BACKGROUND OF THE INVENTION
1. Field of the Invention
This invention relates generally to translation of query and retrieval of multilingual information on the web and more particularly to a method and system for conducting a translingual search on the Internet and accessing multilingual web sites through dialectal standardization, pre-search translation and post-search translation.
2. Description of Prior Art
The World Wide Web is a fast expanding terrain of information available via the Internet. The sheer volume of documents available on different sites on the World Wide Web (“Web”) warrants that there be efficient search tools for quick search and retrieval of relevant information. In this context, search engines assume great significance because of their utility as search tools that help the users to search and retrieve specific information from the Web by using keywords, phrases or queries.
A whole array of search tools is available these days for users to choose from in conducting their search.

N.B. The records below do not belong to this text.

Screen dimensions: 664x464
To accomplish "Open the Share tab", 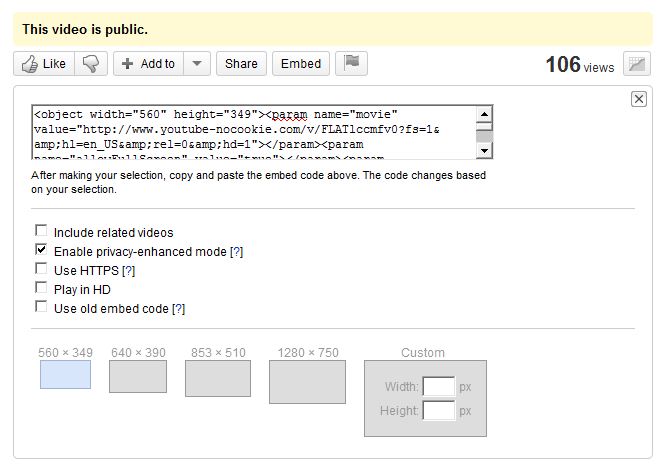I will (x=241, y=63).
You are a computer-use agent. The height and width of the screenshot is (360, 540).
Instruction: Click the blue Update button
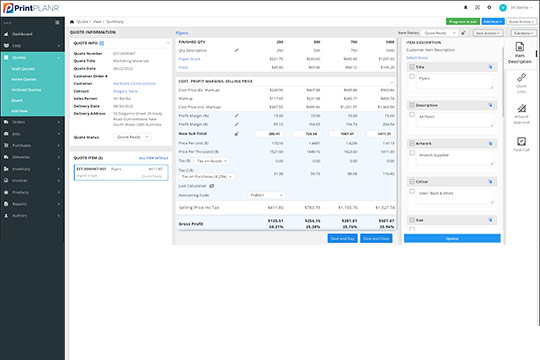452,238
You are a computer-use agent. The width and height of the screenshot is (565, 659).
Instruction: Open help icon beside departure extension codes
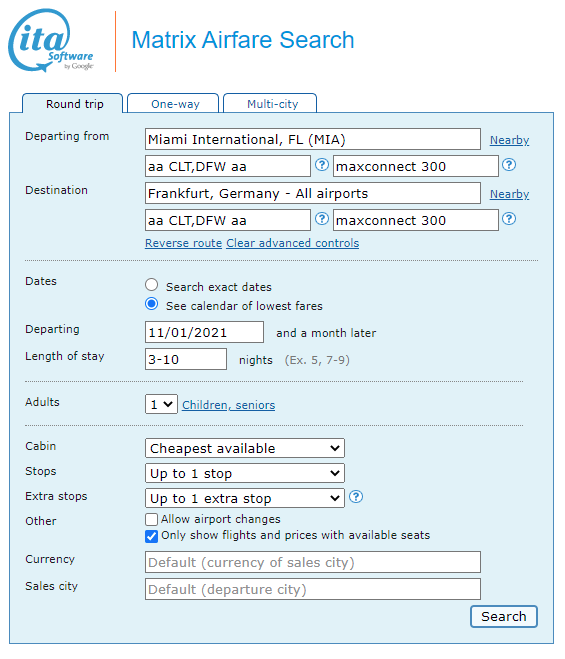click(509, 165)
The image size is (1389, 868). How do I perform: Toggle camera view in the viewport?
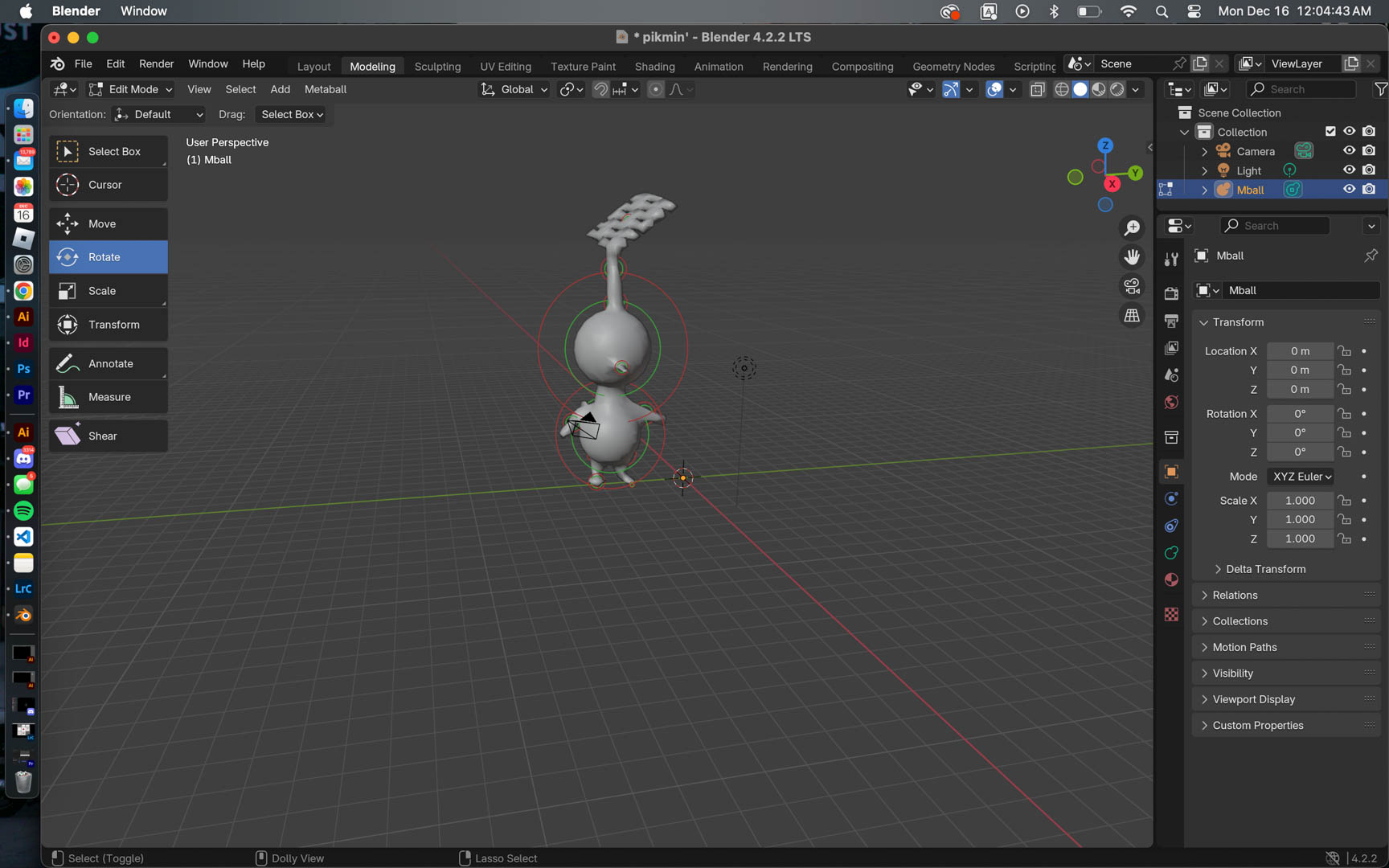click(x=1132, y=286)
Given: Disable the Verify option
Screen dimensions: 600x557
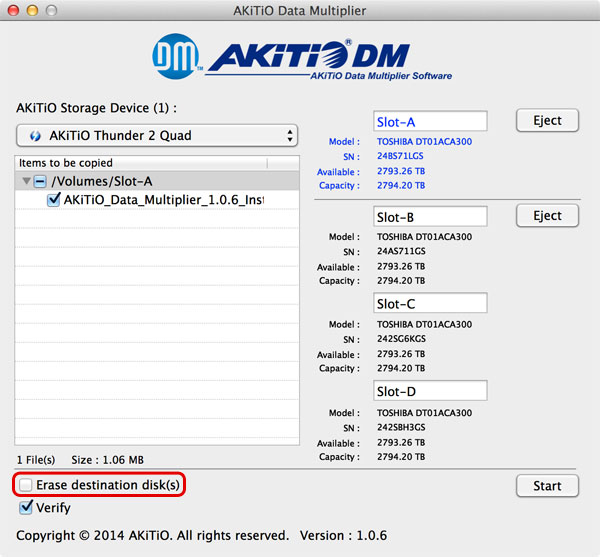Looking at the screenshot, I should tap(25, 507).
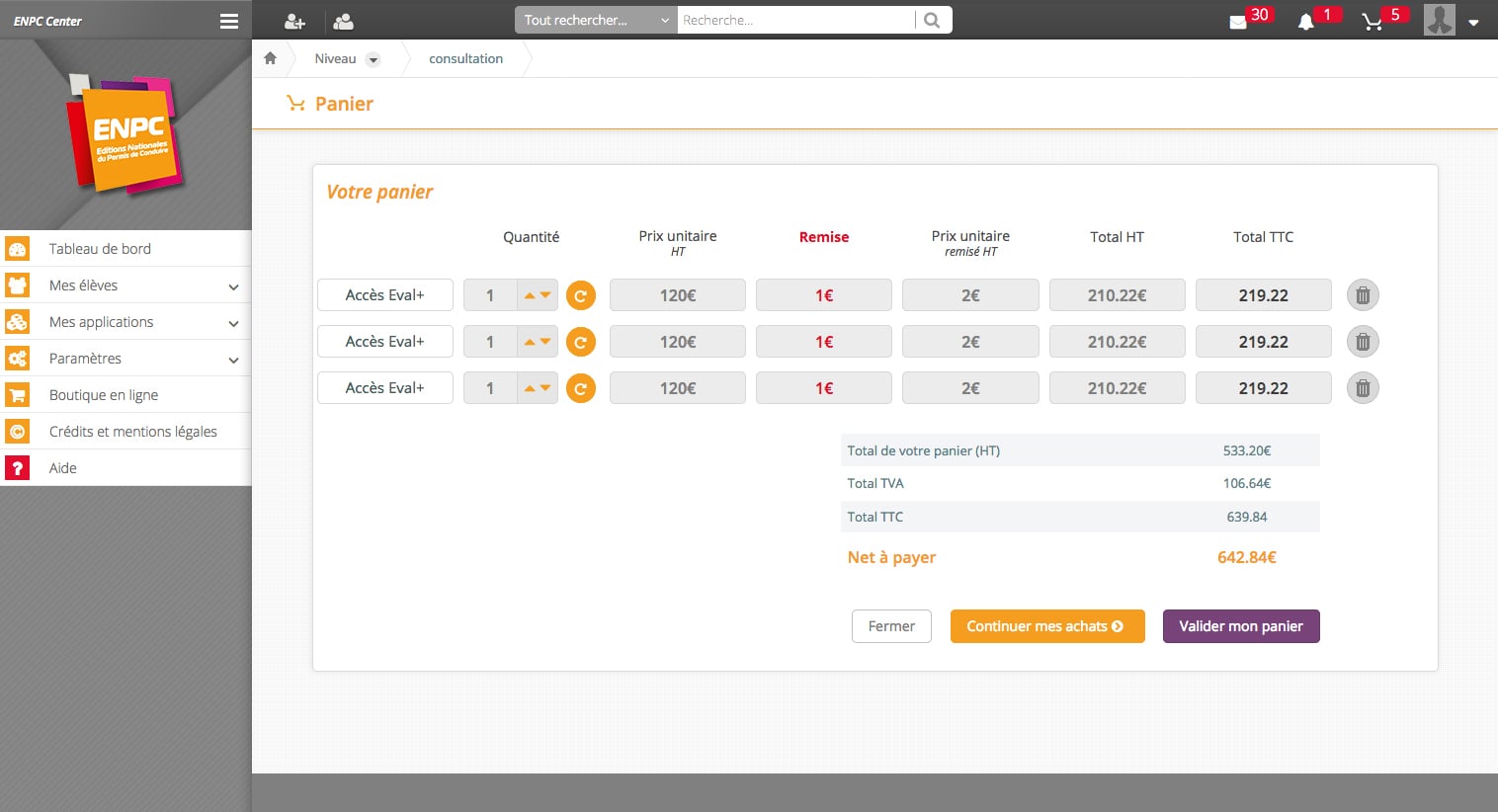Open Boutique en ligne from the sidebar
The height and width of the screenshot is (812, 1498).
[x=104, y=395]
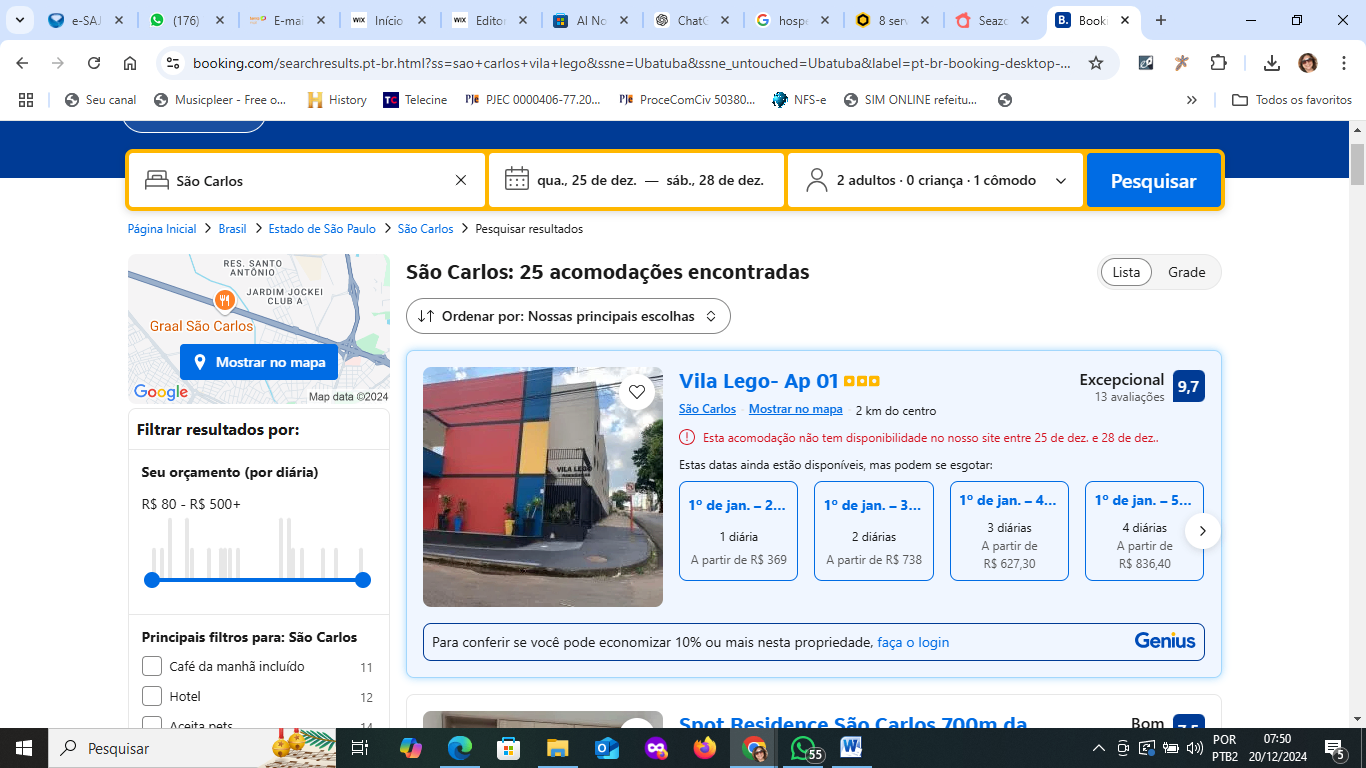Image resolution: width=1366 pixels, height=768 pixels.
Task: Open Estado de São Paulo breadcrumb
Action: tap(322, 229)
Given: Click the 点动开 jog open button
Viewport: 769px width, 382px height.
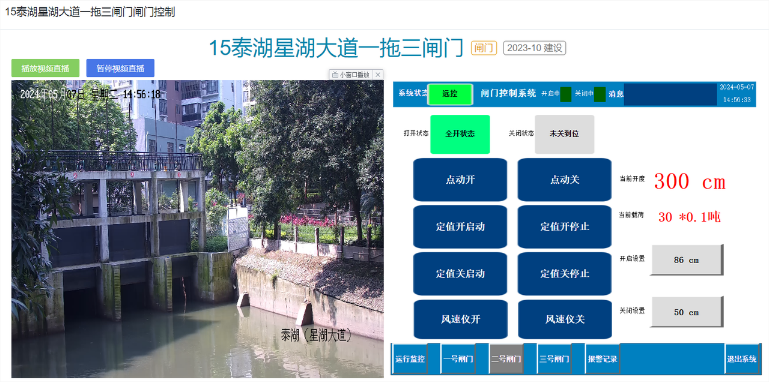Looking at the screenshot, I should (x=460, y=179).
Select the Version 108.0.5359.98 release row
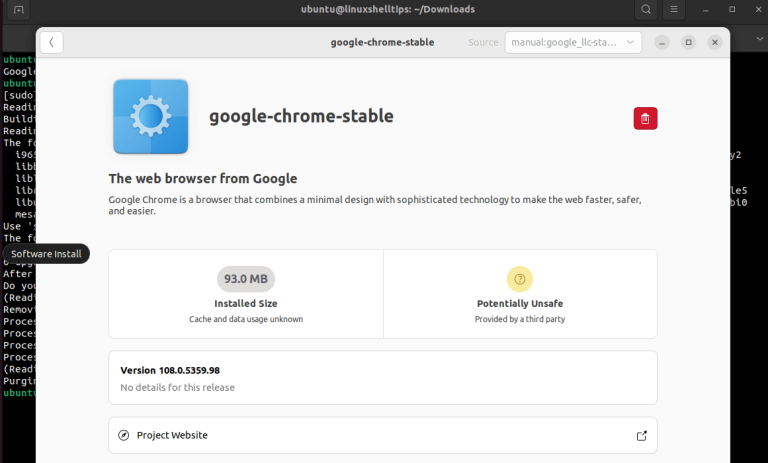The width and height of the screenshot is (768, 463). pos(382,378)
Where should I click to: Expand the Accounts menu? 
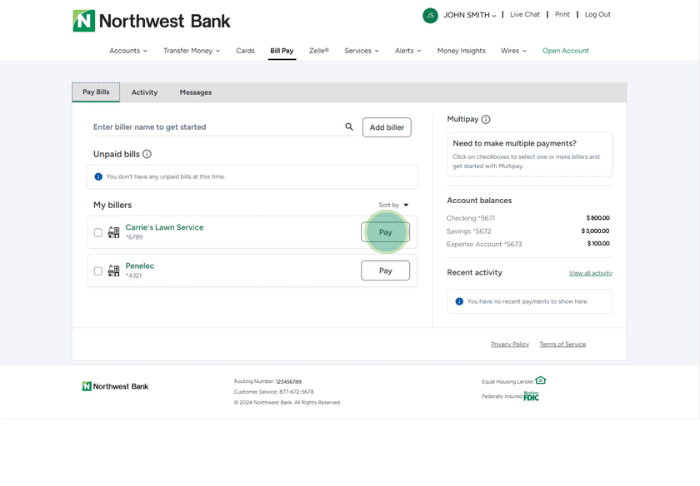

However, search tools are not all the same. They differ from one another primarily in the manner they index information or web sites in their respective databases using a particular algorithm peculiar to that search tool. It is important to know the difference between the various search tools because while each search tool does perform the common task of searching and retrieving information, each one accomplishes the task differently. Hence, the difference in search results from different search engines even though the same phrases/queries are inputted.
Search tools of different kinds fall broadly into five categories, which are as follows:
2. search engines;
3. super engines;
4. meta search engines; and
5. special search engines.
Search tools like Yahoo, Magellan and Look Smart qualify as web directories. Each of these web directories has developed its own database comprising of selected web sites. Thus, when a user uses a directory like Yahoo to perform a search, he/she is searching the database maintained by Yahoo and browsing its contents.
Search engines like Infoseek, Webcrawler and Lycos use software such as “spiders” and “robots” that crawl around the Web and index, and catalogue the contents from different web sites into the database of the search engine itself.
A more sophisticated class of search engines includes super engines, which use a similar kind of software as “robots” and “spiders.” However, they are different from ordinary search engines because they index keywords appearing not only on the title but anywhere in the text of a site content. Hot Bot and Altavista are examples of super engines.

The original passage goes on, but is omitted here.